Mahkeme, tıpkı Danıştay saldırısının üzerine giderek kamera skandalını ve diğer bazı çarpıcı ayrıntıları ortaya çıkardığı gibi, ´her an ölebilir, cezaevine giremez, hastanede tutulmalı´ denen Haberal´ın gayet sağlıklı olduğunu da ortaya çıkardı. Yürütülen soruşturma, Haseki Kardiyoloji hastanesinde örgütlenmiş Ergenekon üyesi doktorların Haberal´ı hasta göstermeye çalıştıklarını gösterdi. Doktorların, ´Haberal´ın her an ölebileceği ve sorumlusunun da hakimler olacağı´ iddiasıyla hasta gibi yatarken, gece geç saatlerde bayan ziyaretçi kabul ettiği, elde tespih odasında gayet neşeli volta attığı, internette bağlanıp film seyrettiği, dışarıdaki adamlarının kurduğu telsizli haberalma sistemi ile yapılacak polis ve savcılık baskınlarını haber aldığı ve derhal ağır hasta moduna geçtiği, bu durumu ispatlayan görüntü kayıtlarıyla ortaya çıkarıldı. Hatta olay o aşamaya geldi ki, onun heran ölebileceğini iddia eden doktorlar, örgüt varlığını ispatlar bir tavırla onu adli tıpa kontrole götürmek için gelen başbakanlığa mahsus çok özel donanımlı ambulansı, önünü keserek engellediler.
İşte mahkemenin şüphenin üzerine gitmesiyle yaşanan tüm bu şaşırtıcı gelişmeler, onun sağlıklı olduğunu, cezaevinden Ergenekon örgütü tarafından uzak tutulduğunu gösterdi.

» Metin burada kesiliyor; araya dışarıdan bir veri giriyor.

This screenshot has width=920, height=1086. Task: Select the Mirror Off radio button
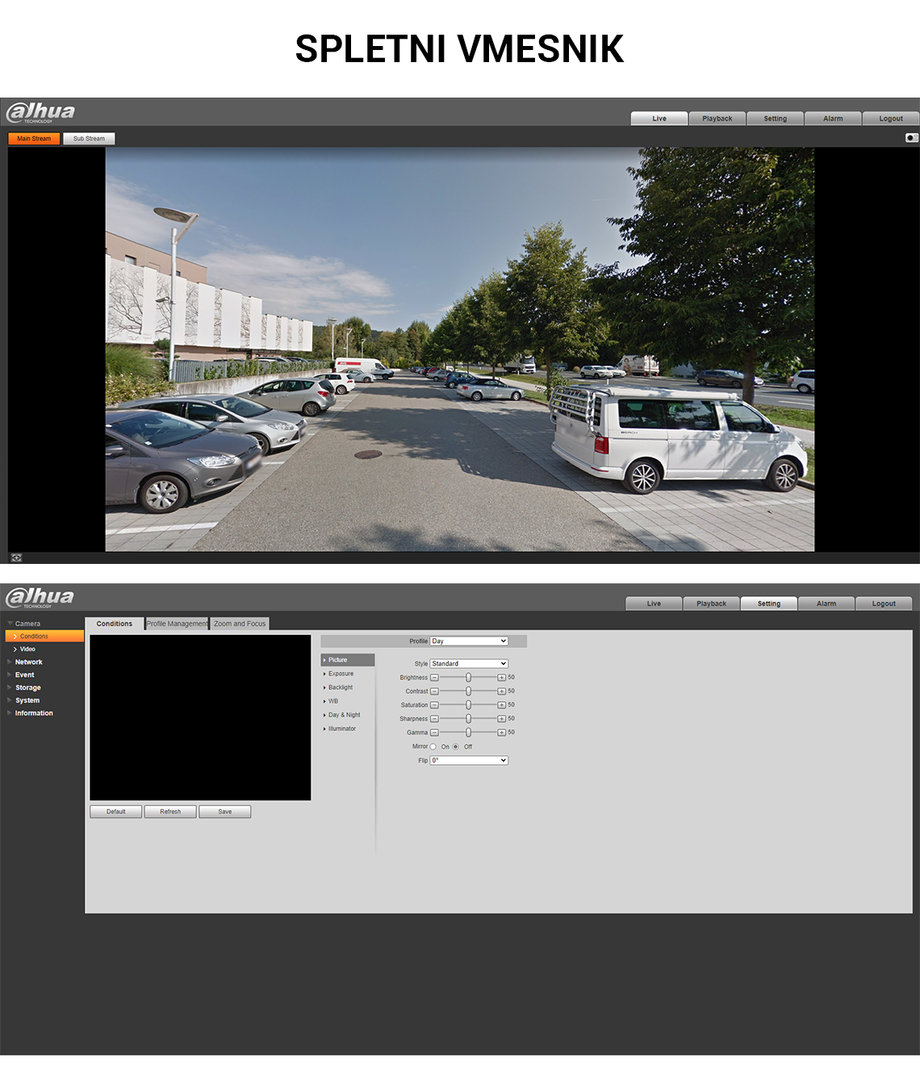tap(456, 746)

Haberal´ın ne kadar derin birisi olduğunu gösteren başka gelişmeler de yaşandı. Sadece sağlık alanında değil yargıda da örgütsel bir koruma çemberine alındığını düşündüren gelişmeler yaşandı. Haberal yukarıda bahsedildiği gibi cezaevi yerine hastanede yatarken bir taraftan da kendisini tahliye etmeyen çeşitli mahkemelerdeki 9 hakim hakkında Yargıtay´da tazminat davası açtı ve skandal şekilde bu davaları kazandı. Beklenmedik bu durum tam anlamıyla bir skandaldı. Yargıtay 4. Hukuk Dairesi, yürüyen davalara yeni bir içtihat ortaya koyarak müdahale etmişti. Davaları anlamsızlaştırarak yerine Yargıtay´ın geçmesini getiren bu içtihat, hakimleri ve kamuoyunu şok etti. Haberal bununla da yetinmedi. Tazminata çarptırdığı hakimlerin, tahliyesi başvurusunu görüşecek mahkeme heyetinden ve Ergenekon davasından çekilmesini de istedi. Skandal süreç giderek gelişti. Haberal´ın açtığı kapıdan diğer Ergenekon ve Balyoz tutukluları da geçerek aynı şekilde tazminat davaları açtılar. Hakimlerin kendi davalarından çekilmesini talep ettiler. Ergenekon ve Balyoz davalarının çökmesine kadar gidecek şekilde hukukta tam bir kaos durumuna girilirken, 2010 yılında yapılan referandumda anayasa değişikliklerinin halk tarafından kabul edilmesi, Yargıtay´ın bu skandal müdahalesini ve kaos durumunu son anda engelledi.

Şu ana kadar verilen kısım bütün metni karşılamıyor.